> **Brief**
After locating the line with "You are a computer-use agent. 1442x862" in the data that follows, return it and every later line exactly, up to and including the line with "Viewport: 665px width, 562px height.".

> **Recorded data**

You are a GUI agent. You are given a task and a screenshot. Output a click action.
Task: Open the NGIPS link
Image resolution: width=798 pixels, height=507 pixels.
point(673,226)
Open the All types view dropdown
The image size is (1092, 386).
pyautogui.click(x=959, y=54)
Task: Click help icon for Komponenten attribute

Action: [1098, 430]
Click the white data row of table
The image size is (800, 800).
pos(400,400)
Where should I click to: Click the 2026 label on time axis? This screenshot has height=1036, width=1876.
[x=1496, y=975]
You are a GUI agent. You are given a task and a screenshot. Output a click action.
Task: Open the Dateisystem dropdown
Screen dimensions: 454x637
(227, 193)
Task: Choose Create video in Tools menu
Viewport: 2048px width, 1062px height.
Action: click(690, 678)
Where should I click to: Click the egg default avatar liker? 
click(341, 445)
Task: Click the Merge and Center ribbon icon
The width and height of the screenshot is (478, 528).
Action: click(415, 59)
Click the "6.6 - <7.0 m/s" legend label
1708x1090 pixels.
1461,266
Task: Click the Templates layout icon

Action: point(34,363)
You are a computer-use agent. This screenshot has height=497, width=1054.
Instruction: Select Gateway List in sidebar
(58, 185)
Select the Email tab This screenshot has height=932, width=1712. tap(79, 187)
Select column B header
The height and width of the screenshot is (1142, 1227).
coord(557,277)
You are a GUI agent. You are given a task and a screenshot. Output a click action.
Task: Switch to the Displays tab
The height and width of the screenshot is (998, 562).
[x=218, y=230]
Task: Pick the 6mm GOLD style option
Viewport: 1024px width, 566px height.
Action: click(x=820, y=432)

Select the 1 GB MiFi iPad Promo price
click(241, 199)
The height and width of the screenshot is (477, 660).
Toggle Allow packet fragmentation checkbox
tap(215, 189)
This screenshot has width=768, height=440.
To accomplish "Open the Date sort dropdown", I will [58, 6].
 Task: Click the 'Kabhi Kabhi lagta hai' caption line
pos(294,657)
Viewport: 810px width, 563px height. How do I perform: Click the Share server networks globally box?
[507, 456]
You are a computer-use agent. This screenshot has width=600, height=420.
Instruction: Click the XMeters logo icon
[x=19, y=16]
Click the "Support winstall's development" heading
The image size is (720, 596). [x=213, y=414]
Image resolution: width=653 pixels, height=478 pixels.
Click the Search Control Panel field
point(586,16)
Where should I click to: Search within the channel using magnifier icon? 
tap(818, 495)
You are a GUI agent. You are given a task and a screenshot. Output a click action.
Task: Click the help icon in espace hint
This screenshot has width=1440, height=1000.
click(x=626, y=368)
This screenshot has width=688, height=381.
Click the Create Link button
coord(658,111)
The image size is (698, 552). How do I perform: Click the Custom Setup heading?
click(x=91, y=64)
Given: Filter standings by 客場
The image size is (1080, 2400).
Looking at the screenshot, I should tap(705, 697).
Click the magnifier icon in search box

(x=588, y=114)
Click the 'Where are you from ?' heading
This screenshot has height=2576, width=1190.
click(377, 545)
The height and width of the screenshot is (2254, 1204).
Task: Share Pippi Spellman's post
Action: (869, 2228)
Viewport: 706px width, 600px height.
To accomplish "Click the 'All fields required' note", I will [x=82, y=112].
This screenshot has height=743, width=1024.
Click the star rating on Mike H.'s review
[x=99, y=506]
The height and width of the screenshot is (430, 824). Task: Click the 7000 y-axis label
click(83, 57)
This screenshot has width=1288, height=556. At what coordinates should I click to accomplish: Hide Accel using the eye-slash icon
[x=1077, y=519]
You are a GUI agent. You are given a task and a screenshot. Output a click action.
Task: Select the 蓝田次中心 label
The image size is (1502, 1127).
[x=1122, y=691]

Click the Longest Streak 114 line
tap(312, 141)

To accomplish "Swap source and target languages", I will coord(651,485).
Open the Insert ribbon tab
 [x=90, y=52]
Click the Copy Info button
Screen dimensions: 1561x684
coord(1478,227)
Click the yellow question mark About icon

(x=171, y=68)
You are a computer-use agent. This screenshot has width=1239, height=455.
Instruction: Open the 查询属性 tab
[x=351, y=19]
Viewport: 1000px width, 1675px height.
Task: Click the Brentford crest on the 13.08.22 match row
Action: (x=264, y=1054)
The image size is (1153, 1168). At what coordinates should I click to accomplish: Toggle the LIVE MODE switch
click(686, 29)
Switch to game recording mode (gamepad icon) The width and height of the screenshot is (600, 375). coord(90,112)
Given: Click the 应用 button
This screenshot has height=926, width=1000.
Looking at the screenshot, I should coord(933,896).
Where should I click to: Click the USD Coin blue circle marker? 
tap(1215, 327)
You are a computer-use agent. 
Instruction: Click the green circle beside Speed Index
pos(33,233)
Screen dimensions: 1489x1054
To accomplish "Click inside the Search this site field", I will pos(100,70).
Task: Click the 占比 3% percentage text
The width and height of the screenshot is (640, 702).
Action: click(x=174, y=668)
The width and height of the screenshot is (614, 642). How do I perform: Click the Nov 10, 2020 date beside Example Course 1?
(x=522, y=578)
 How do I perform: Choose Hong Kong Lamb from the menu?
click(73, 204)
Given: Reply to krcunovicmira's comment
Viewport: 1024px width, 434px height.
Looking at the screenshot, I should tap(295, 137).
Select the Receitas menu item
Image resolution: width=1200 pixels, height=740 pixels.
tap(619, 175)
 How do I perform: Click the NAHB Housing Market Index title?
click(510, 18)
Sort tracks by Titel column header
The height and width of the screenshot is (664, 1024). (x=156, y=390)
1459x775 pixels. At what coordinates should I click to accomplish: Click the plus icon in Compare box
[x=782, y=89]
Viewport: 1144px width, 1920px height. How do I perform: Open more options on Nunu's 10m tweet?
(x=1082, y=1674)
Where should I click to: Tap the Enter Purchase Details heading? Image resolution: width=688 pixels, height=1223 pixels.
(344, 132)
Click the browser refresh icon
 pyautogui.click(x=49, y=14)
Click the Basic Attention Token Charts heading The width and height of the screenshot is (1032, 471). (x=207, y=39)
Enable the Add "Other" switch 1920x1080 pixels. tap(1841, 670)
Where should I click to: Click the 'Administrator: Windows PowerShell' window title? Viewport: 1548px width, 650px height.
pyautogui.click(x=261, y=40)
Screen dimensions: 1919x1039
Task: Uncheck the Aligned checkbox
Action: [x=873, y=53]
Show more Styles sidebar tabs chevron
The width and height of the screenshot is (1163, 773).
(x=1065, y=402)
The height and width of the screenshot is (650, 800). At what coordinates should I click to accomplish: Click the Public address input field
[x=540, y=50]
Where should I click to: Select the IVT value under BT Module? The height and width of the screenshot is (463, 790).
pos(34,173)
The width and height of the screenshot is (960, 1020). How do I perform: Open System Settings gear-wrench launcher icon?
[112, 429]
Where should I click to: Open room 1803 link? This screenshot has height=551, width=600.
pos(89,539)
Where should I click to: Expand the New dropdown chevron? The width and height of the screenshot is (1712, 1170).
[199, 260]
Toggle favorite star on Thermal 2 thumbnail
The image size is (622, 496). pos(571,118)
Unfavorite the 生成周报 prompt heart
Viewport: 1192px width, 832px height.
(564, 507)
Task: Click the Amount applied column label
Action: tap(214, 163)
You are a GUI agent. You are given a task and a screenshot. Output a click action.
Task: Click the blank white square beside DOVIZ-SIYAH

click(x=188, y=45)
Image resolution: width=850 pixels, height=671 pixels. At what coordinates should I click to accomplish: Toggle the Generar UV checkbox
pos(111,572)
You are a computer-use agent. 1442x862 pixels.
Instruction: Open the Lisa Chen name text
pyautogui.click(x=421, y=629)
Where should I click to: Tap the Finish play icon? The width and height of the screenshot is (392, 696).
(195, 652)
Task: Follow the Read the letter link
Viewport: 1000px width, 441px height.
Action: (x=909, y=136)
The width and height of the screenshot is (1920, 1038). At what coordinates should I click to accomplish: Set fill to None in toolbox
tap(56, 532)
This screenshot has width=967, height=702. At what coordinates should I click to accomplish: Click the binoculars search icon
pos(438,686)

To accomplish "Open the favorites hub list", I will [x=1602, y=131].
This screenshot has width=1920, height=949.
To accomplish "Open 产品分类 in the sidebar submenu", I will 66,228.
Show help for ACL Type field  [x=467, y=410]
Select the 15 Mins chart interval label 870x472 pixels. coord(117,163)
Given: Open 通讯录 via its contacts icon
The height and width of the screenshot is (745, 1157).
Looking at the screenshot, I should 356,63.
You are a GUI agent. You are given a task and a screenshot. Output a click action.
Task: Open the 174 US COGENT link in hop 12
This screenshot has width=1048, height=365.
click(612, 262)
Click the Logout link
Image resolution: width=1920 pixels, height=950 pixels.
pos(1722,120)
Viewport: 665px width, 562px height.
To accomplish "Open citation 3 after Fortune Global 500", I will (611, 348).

> **Task output**
You are a computer-use agent. 1442x862 pixels.
Instruction: Open the Lisa Chen name text
pyautogui.click(x=421, y=629)
Where should I click to: Tap the Finish play icon? The width and height of the screenshot is (392, 696).
(195, 652)
Task: Follow the Read the letter link
Viewport: 1000px width, 441px height.
Action: (x=909, y=136)
The width and height of the screenshot is (1920, 1038). At what coordinates should I click to accomplish: Set fill to None in toolbox
tap(56, 532)
This screenshot has width=967, height=702. At what coordinates should I click to accomplish: Click the binoculars search icon
pos(438,686)

To accomplish "Open the favorites hub list", I will [x=1602, y=131].
This screenshot has width=1920, height=949.
To accomplish "Open 产品分类 in the sidebar submenu", I will 66,228.
Show help for ACL Type field  [x=467, y=410]
Select the 15 Mins chart interval label 870x472 pixels. coord(117,163)
Given: Open 通讯录 via its contacts icon
The height and width of the screenshot is (745, 1157).
Looking at the screenshot, I should 356,63.
You are a GUI agent. You are given a task and a screenshot. Output a click action.
Task: Open the 174 US COGENT link in hop 12
This screenshot has width=1048, height=365.
click(612, 262)
Click the Logout link
Image resolution: width=1920 pixels, height=950 pixels.
pos(1722,120)
Viewport: 665px width, 562px height.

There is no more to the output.